## DOCUMENT PASSAGE
Re: Replication with Patroni not working after killing secondary and starting again

From: Zb B <zbig(dot)poland(at)gmail(dot)com>
To: pgsql-general(at)lists(dot)postgresql(dot)org
Subject: Re: Replication with Patroni not working after killing secondary and starting again
Date: 2022-05-04 08:21:56
Message-ID: CAKwARkbqwVc35dZWFLvrwL_6FxvwJSq-UEzFareEcoLvqqNYsA@mail.gmail.com
Views: Raw Message | Whole Thread | Download mbox | Resend email
Thread:
Lists: pgsql-general

> What does `patronictl list` show during that interval?

Well. I can't repeat the situation anymore. Now the replication starts
immediately after starting the patroni on secondary. I did several
switchover commands meanwhile though

Meanwhile I did another test where I run a Java app with a large number of
*short* transactions (inserts) and during execution of this app I do the
patroni switchover command:

patronictl -c /etc/patroni/patroni.yml switchover

It turned out the records were not replicated to the secondary and when I
tried to execute the switchover command on the primary I got the following
error:
Error: This cluster has no master

When I tried to execute the switchover command on the secondary it worked
but because there was a discrepancy between the primary and secondary the
records on the old primary were rolled back (the number of records on
primary and secondary became the same - the same as it was on the old
secondary)

## Saved entries
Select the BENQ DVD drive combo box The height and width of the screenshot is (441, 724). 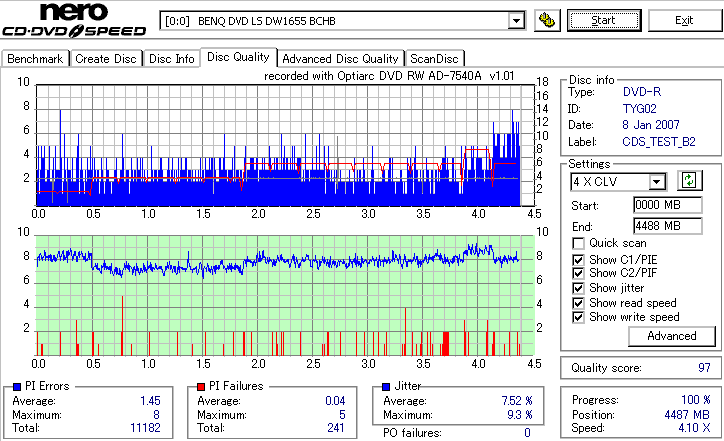(x=342, y=21)
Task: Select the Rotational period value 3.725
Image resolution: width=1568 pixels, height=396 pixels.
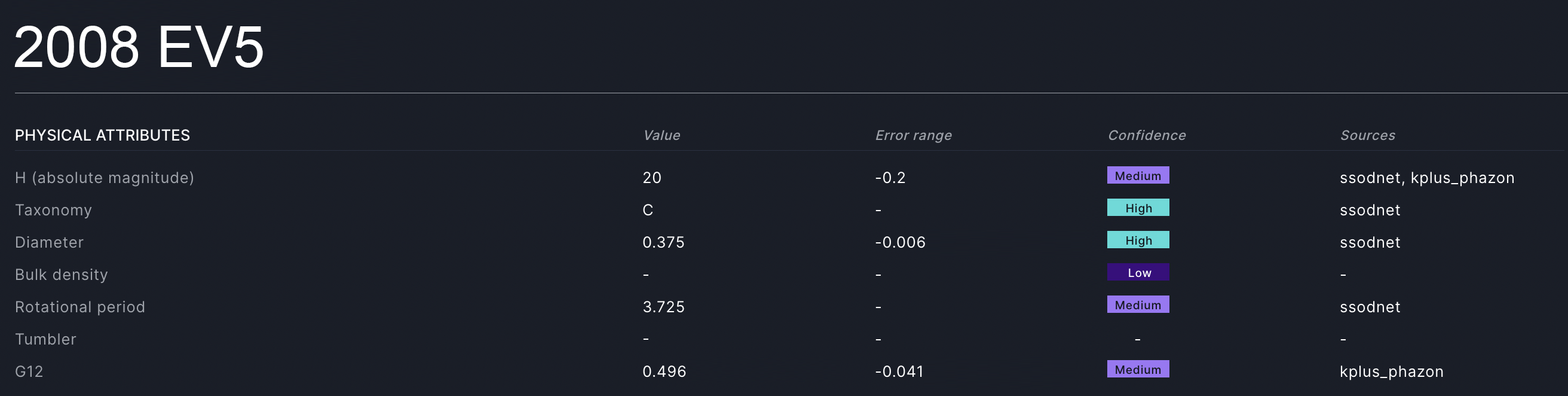Action: pyautogui.click(x=663, y=307)
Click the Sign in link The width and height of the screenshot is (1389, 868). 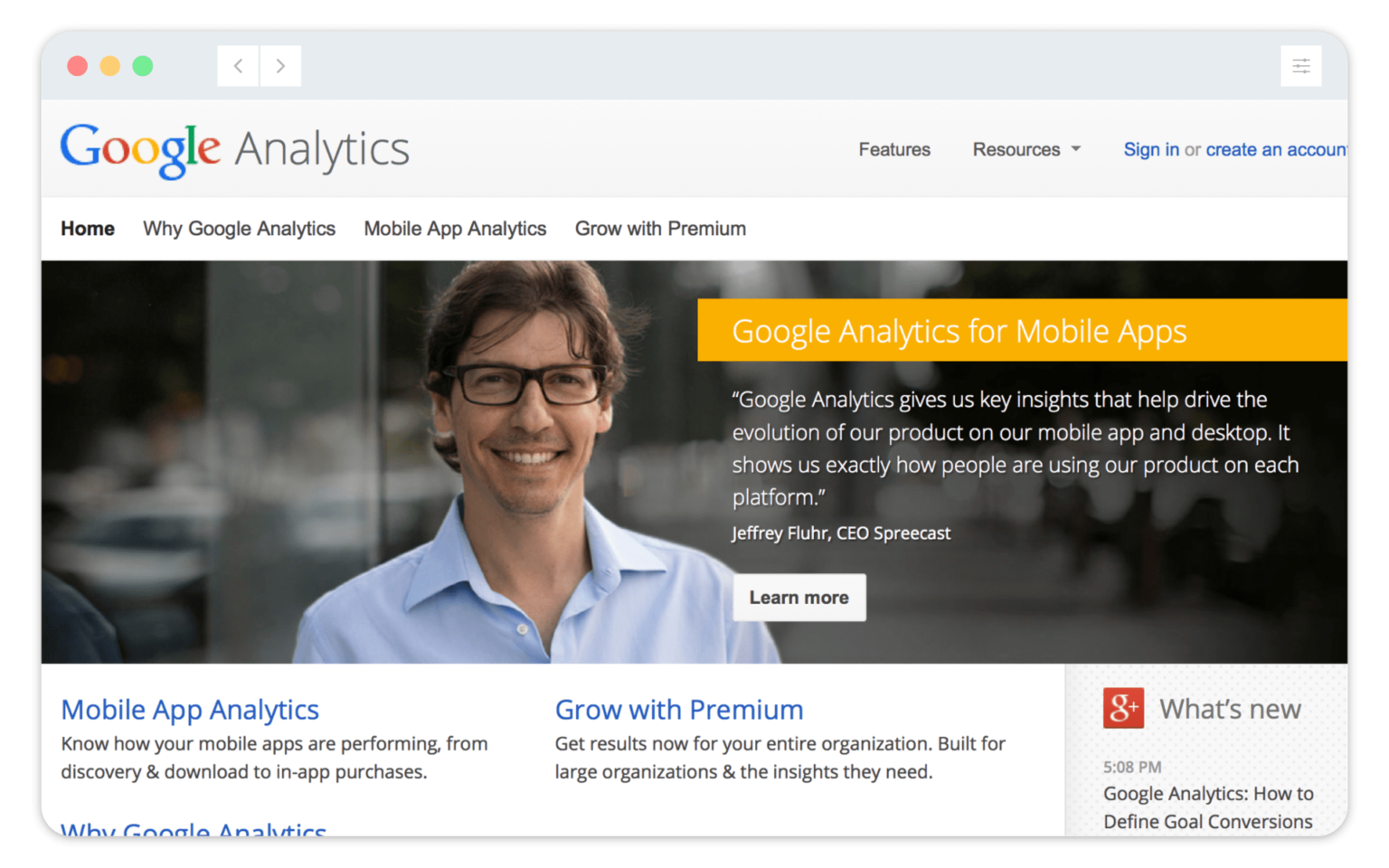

## ASSIGNMENT 1
Decide whether each statement agrees with the Patroni replication message, answering yes or no and quoting the deciding words: (a) The writer is still able to reproduce the original situation. (b) The switchover command worked when executed on the secondary. (c) Executing the switchover command on the primary succeeded.
## ASSIGNMENT 2
Condense the paragraph of the Patroni replication message beginning "When I tried to execute the switchover command on the secondary" into a shorter version that keeps its main facts.
## ASSIGNMENT 3
Copy everything in the Patroni replication message from "From: Zb B <zbig(dot)poland(at)gmail(dot)com>" down to "during that interval?".
Rely solely on the Patroni replication message when responding.

## RESPONSE 1
(a) No: "I can't repeat the situation anymore."
(b) Yes: "When I tried to execute the switchover command on the secondary it worked"
(c) No: "Error: This cluster has no master"

## RESPONSE 2
The switchover command succeeded on the secondary. Because the primary and secondary differed, the records on the old primary were rolled back. Both then held the same number of records as the old secondary.

## RESPONSE 3
From: Zb B <zbig(dot)poland(at)gmail(dot)com>
To: pgsql-general(at)lists(dot)postgresql(dot)org
Subject: Re: Replication with Patroni not working after killing secondary and starting again
Date: 2022-05-04 08:21:56
Message-ID: CAKwARkbqwVc35dZWFLvrwL_6FxvwJSq-UEzFareEcoLvqqNYsA@mail.gmail.com
Views: Raw Message | Whole Thread | Download mbox | Resend email
Thread:
Lists: pgsql-general

> What does `patronictl list` show during that interval?